[Required work]
Find "The height and width of the screenshot is (512, 630)." and "Given: Click the 2024.11 month label" in the records below. Copy the lines holding them and every line between, exactly, and no others.

-- -- --

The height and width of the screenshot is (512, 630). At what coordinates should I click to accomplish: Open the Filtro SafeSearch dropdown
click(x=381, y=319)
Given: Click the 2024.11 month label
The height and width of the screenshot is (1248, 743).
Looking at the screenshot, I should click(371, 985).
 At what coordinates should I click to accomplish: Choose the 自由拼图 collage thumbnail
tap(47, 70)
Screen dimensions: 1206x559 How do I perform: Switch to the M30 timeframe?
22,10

-- -- --

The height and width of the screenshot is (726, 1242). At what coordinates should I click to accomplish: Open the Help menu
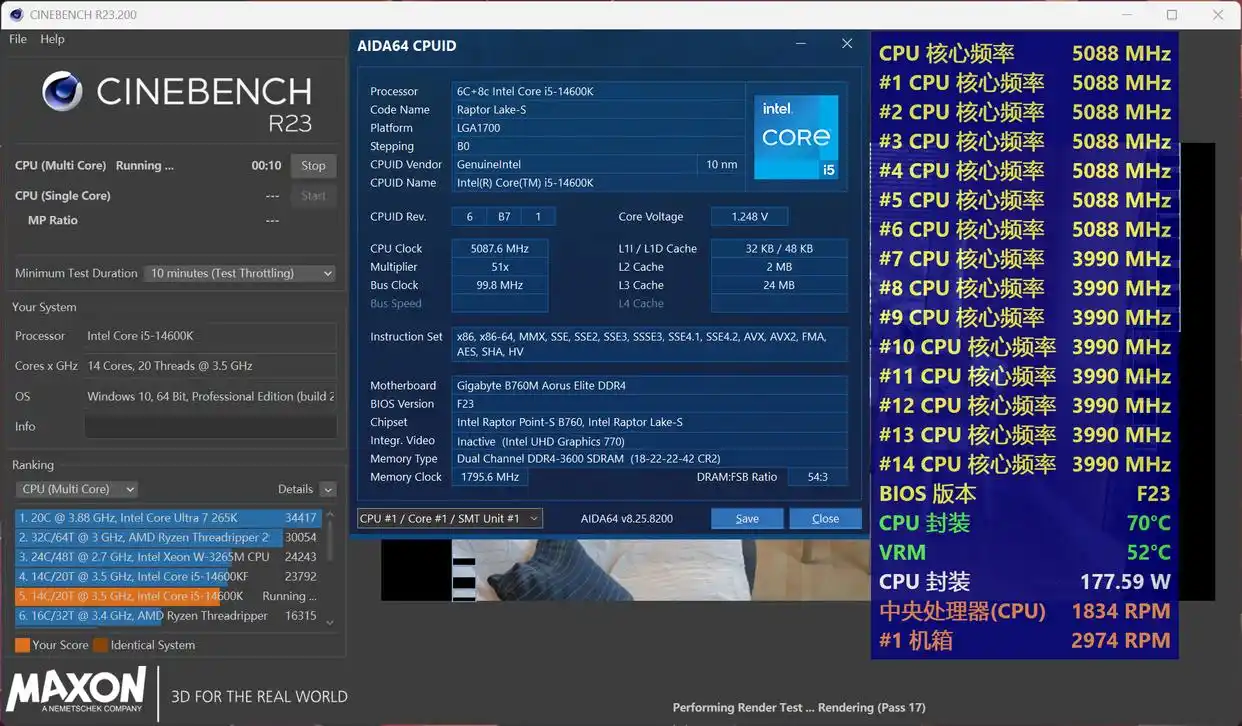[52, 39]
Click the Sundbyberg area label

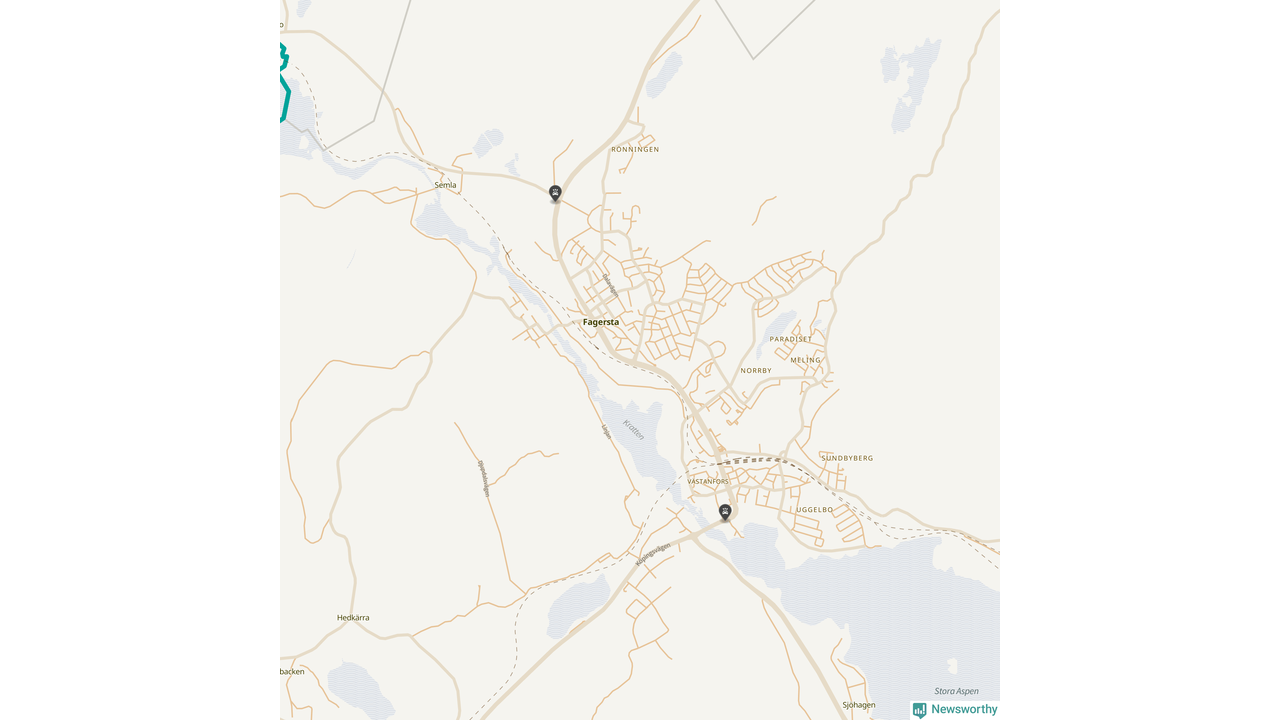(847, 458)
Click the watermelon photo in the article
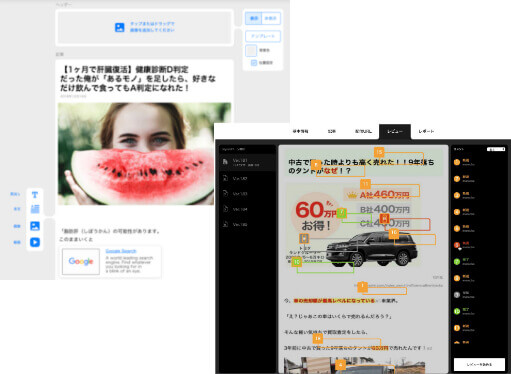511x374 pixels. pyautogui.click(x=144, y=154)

-- -- --

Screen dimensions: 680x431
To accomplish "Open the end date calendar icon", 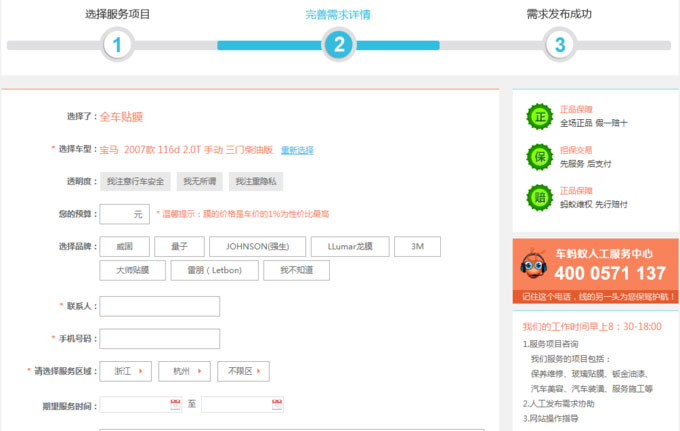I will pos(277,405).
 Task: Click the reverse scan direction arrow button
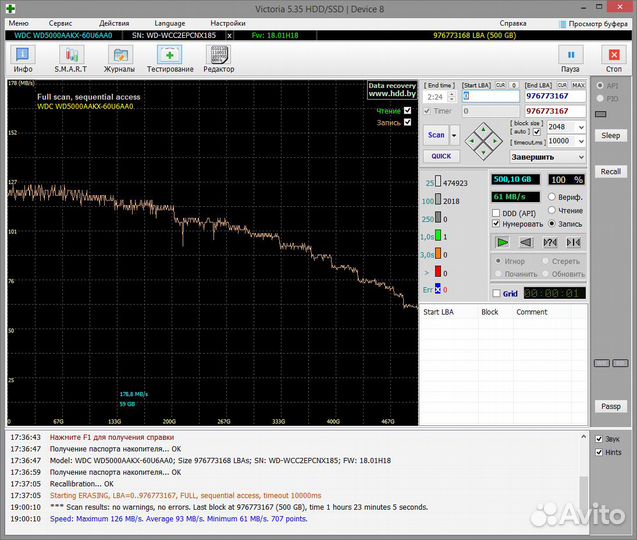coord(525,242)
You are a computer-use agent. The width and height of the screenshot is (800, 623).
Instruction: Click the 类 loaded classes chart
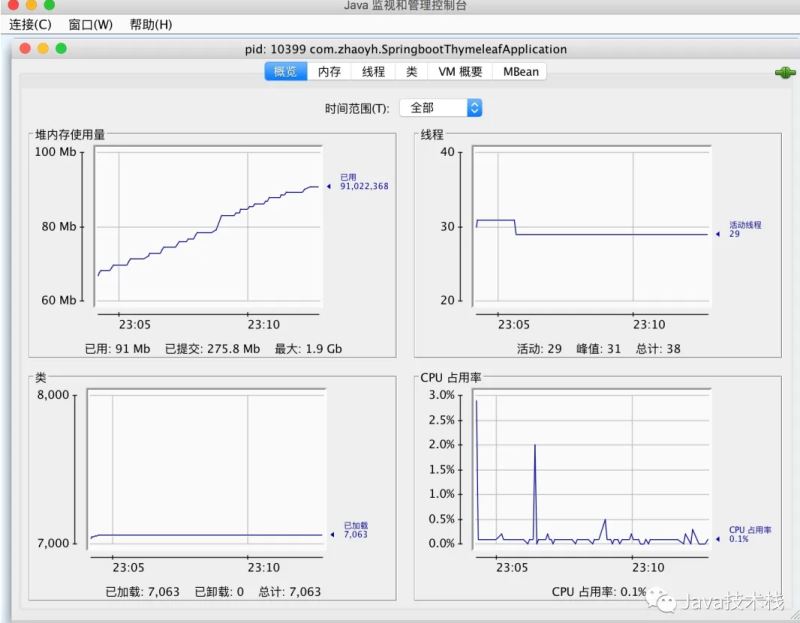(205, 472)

-- -- --

[Your response]
The height and width of the screenshot is (512, 630). At what coordinates should I click to accomplish: Open the Filtro SafeSearch dropdown
click(x=381, y=319)
Given: Click the 2024.11 month label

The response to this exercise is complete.